There is, however, such a thing as excessive coziness. A NY1-Marist College poll last week confirmed that, for now anyway, Ms. Quinn is the Democratic front-runner in the 2013 mayoral election. But it also showed that nearly half of Democratic voters would be less likely to vote for a candidate who had Mr. Bloomberg’s support.

How does that aphorism go about being careful what you wish for?

Sunday, October 2, 2011

Quinn Looks The Other Way After Mass Arrests -- Again

Live Mass Arrests on the Brooklyn Bridge #occupywallstreet - Streaming Video by We are Change

In a flashback to the 2004 Republican National Convention in New York City, police rounded up and arrested over 700 activists on the Brooklyn Bridge during a political demonstration.

Police said that those activists, who impeded vehicular traffic on the bridge were were arrested. But The New York Times reported that "many protesters said they believed the police had tricked them, allowing them onto the bridge, and even escorting them partway across, only to trap them in orange netting after hundreds had entered." Look at this independent video :

Some of the activists, who were arrested on the Brooklyn Bridge, had their hands bound with plastic ties that the NYPD has used at other mass demonstration.
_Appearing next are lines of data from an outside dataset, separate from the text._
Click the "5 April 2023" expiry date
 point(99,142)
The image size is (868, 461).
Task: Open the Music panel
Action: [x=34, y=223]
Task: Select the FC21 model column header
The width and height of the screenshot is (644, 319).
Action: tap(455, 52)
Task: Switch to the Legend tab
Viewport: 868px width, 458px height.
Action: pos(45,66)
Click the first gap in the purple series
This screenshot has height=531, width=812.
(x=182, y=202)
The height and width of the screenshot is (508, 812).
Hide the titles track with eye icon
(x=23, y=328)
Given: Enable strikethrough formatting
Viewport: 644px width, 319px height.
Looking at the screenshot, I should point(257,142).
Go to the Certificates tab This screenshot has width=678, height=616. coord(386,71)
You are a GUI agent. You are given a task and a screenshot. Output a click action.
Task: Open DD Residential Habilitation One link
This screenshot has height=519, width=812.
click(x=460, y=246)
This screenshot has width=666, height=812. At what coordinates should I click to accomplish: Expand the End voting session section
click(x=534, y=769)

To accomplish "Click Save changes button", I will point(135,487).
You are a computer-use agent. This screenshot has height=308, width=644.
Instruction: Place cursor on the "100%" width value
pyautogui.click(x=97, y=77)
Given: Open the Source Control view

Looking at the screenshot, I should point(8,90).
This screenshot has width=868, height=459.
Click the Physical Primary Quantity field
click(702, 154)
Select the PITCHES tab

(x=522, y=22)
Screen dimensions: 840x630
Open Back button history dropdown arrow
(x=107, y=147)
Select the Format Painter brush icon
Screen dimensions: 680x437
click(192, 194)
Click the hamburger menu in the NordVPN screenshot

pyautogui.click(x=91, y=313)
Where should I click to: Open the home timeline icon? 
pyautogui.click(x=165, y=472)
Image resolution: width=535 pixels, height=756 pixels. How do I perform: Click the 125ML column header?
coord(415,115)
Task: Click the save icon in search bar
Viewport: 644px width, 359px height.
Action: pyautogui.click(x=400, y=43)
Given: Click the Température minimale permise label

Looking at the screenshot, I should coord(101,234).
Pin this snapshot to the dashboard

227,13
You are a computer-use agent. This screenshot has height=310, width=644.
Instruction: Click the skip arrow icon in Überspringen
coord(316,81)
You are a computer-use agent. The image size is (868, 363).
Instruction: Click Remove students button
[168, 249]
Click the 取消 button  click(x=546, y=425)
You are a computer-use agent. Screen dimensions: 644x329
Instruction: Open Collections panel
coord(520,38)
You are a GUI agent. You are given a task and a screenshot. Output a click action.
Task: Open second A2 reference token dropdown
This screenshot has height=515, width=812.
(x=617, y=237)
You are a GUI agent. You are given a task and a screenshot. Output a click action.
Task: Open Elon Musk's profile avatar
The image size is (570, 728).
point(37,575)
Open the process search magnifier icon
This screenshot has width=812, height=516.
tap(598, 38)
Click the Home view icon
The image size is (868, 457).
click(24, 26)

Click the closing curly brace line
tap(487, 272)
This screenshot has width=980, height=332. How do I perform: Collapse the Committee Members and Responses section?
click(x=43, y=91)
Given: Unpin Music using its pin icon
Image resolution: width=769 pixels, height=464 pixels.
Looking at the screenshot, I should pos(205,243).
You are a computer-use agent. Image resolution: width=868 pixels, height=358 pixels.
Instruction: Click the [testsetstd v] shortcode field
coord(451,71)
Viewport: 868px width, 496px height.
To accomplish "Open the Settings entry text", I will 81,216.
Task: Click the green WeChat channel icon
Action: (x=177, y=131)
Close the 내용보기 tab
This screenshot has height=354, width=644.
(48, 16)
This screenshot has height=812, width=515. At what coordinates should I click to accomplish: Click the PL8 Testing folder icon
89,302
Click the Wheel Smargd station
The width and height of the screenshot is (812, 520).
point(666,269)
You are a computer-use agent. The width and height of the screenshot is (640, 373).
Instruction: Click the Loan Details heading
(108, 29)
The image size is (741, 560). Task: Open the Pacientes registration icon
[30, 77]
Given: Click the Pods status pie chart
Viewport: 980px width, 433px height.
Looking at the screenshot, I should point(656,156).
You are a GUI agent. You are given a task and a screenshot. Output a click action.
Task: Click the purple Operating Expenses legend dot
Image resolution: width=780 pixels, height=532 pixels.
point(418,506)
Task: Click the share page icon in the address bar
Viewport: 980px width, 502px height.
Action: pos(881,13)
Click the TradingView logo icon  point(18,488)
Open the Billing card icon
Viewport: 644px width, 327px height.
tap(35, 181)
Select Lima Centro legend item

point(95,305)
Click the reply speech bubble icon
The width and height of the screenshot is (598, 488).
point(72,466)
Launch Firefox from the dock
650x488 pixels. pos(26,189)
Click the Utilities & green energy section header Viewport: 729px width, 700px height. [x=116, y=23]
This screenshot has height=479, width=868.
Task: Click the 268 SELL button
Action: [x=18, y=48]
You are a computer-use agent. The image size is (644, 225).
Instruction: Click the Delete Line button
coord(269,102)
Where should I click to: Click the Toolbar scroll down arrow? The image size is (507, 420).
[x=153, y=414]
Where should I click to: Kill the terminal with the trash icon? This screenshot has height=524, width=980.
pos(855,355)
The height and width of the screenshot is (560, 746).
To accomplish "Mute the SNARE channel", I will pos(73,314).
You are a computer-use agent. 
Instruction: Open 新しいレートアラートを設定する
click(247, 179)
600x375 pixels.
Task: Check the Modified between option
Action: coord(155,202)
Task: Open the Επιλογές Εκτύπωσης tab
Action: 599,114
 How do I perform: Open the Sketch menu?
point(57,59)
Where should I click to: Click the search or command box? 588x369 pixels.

Separately, the NYPD admitted that they police force had taken their own videos of the protesters, who had taken part in the demonstration, deliberately and intentionally tracking and monitoring the peaceful activists.

Attorney Wylie Stecklow, whose law firm represents many of the activists, who were arrested on the Brooklyn Bridge, said that the pattern of the NYPD's behaviour toward the Occupy Wall Street protesters was reminiscent of the mass arrests that police made during the 2004 Republican National Convention.

Once again, Speaker Quinn has not challenged the NYPD over the #OccupyWallStreet mass arrests, just like she did nothing over the NYPD mass arrests during the 2004 Republican National Convention.